ML Safety Research Engineer
Apple • San Francisco, CA
January 6, 2026About the Role
Join Apple Services Engineering to lead the design and continuous development of automated safety benchmarking methodologies for AI/ML models. This role focuses on investigating how media-related agents behave, developing rigorous evaluation frameworks, and establishing scientific standards for assessing risks and safety performance. You'll work on scalable evaluation techniques that ensure Apple's AI tools and models across App Store, Music, Video, and more are safe, reliable, and aligned with human expectations. Build capabilities that allow for the generation of benchmark datasets and evaluation methodologies at scale, collaborating with cross-functional teams including Engineering, Product, and Governance.
Responsibilities
- Design scientifically-grounded benchmarking methodologies covering multiple dimensions of responsibility and safety across several media and application marketplace use cases.

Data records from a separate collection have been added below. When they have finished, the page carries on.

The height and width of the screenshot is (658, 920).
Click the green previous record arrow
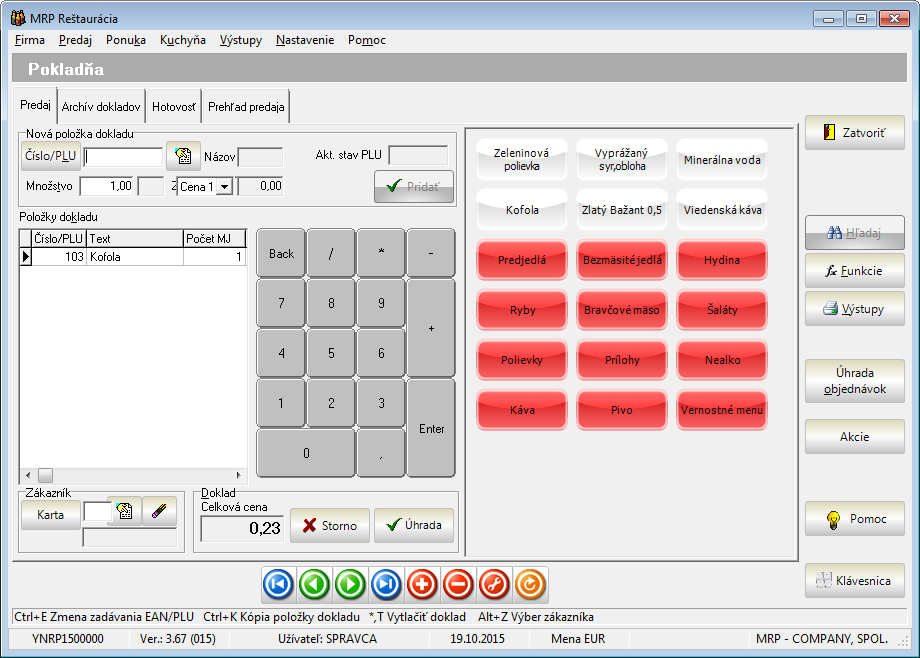pyautogui.click(x=314, y=584)
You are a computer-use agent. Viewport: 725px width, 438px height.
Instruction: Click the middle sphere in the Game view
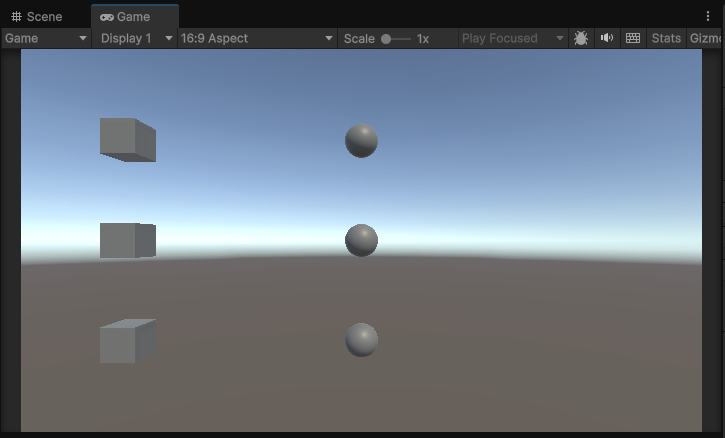pos(361,240)

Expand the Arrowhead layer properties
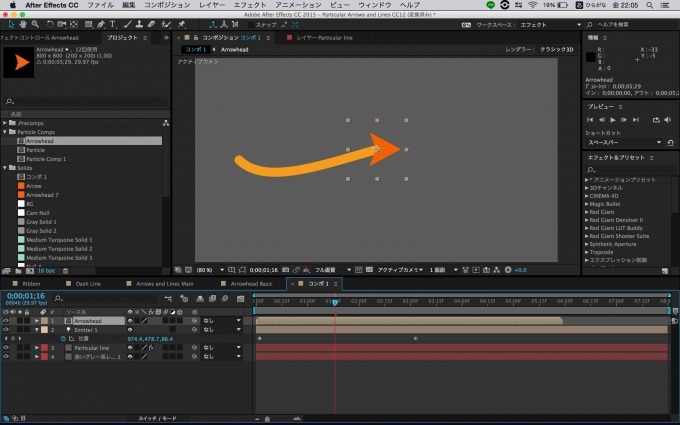pos(37,320)
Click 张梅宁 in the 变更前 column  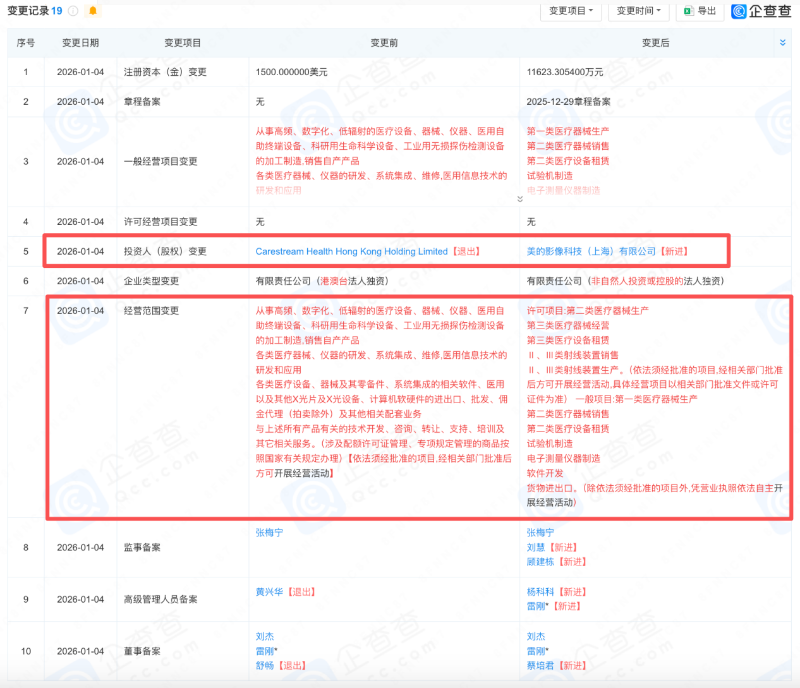point(272,533)
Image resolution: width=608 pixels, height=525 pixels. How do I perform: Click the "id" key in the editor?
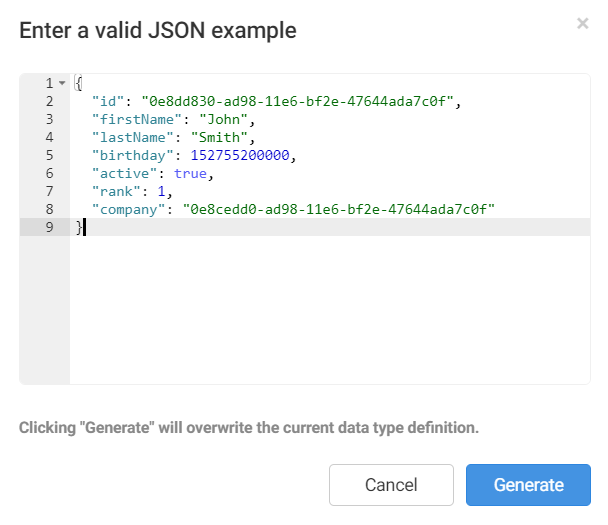tap(107, 101)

- Develop automated evaluation pipelines that collect, automatically judge, and analyze model outputs with respect to safety policies, at scale.
- Create and curate datasets, tasks, and feature usage scenarios that represent realistic and adversarial use cases across multiple languages, markets, and domains.

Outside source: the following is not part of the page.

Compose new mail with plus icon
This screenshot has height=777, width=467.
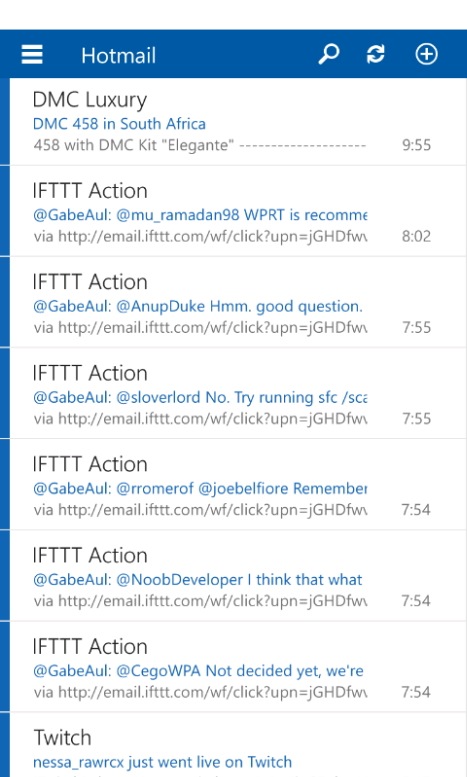[x=426, y=54]
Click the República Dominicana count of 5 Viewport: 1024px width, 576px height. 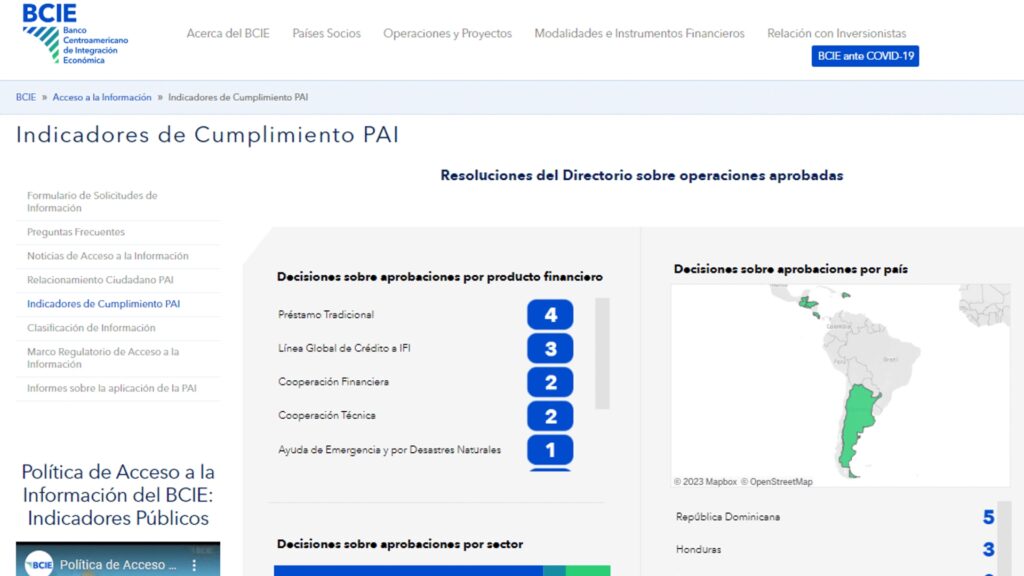[988, 517]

- Define and validate new metrics for complex phenomena such as multi-turn agentic interaction patterns.
- Apply statistical rigor and reproducibility to evaluation methodologies.
- Work closely with engineering and research teams to translate experimental findings into actionable model improvements and safety mitigations.
- Publish internal reports and external papers.
- Monitor evolving industry practices and academic work to ensure benchmarks remain relevant.
Requirements
- Advanced degree (MS or PhD) in Computer Science, Software Engineering, or equivalent research/work experience.
- 1+ years of work experience either as a postdoc or in the industry.
- Strong research background in empirical evaluation, experimental design, or benchmarking.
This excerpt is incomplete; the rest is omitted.